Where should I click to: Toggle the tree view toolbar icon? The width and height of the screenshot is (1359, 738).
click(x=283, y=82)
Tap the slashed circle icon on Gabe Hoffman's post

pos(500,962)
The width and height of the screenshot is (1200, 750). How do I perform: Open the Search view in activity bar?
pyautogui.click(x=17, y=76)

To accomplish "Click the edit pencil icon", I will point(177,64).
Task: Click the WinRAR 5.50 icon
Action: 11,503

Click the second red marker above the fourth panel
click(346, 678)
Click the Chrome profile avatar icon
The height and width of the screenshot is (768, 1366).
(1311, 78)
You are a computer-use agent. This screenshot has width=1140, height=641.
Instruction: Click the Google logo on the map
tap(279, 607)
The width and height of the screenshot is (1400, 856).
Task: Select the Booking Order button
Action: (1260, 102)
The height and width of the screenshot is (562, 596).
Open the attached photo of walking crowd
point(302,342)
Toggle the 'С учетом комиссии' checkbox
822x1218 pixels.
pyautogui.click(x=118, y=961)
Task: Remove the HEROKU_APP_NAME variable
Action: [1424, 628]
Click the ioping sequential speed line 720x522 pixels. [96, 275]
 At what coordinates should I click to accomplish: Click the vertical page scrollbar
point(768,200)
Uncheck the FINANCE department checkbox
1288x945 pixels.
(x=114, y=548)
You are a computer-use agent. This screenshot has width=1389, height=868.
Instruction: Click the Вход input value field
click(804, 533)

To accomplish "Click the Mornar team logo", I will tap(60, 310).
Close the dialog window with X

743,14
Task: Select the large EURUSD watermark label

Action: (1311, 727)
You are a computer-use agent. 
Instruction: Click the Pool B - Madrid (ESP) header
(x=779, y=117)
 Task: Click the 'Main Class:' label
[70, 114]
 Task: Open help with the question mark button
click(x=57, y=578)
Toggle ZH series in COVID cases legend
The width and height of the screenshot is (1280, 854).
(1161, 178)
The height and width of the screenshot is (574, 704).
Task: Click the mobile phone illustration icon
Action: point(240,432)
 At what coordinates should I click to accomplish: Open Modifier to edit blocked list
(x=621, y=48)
* * * * * * * * *
**Your assignment:**
There is one span to return: the line holding "Task: Click the 'Main Class:' label" and every line after it through the end of the listing above; please give it exactly and add nothing.

**Your response:**
 Task: Click the 'Main Class:' label
[70, 114]
 Task: Open help with the question mark button
click(x=57, y=578)
Toggle ZH series in COVID cases legend
The width and height of the screenshot is (1280, 854).
(1161, 178)
The height and width of the screenshot is (574, 704).
Task: Click the mobile phone illustration icon
Action: point(240,432)
 At what coordinates should I click to accomplish: Open Modifier to edit blocked list
(x=621, y=48)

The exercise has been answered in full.